Yes, but not at any cost. Not enough to give him leverage. And to be honest, I had my guesses. Considering he’d dug out my history and probably knew the names of my siblings, chances were he’d gone through my sister somehow. She was a sociable woman who would share her life story with the person standing behind her in the line at the grocery store.
If that were the case, I’d have a whole other bone to pick with Danny.
He wasn’t the type to break eye contact. Instead, he flashed his palms in surrender and switched tactics. “Fine. I heard through the grapevine that you were training a pair of twin brothers who’d recently quit the Army.”
Hmm. Plausible. I probably had a friend who knew a friend of his and so on. For as great as we were at keeping shit to ourselves, we were masters at sharing insignificant gossip.Veterans who loved to vent were a dime a dozen, and I’d been in the game long enough to admit I was one of them.
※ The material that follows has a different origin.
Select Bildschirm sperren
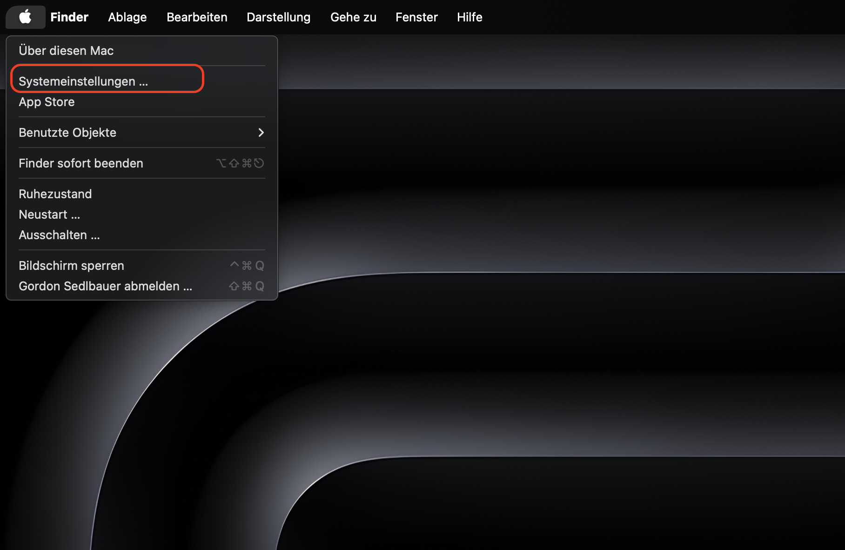The width and height of the screenshot is (845, 550). point(71,265)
So while I never shared personal information, pour me a pint and I could tell anyone about Belize, Baghdad, and Bosnia.
Twin brothers with great potential who left the Army right after finishing boot camp were, on the other hand, not a dime a dozen. Couldn’t have taken Danny long to find out who they were.
I accepted his response and dug out my car keys, and I handed them to Reese. “Go get the truck. I’ve promised you beer and steaks.”
“Yes, sir.”
The twins jogged down the porch steps.
In the meantime, Danny and I maintained eye contact.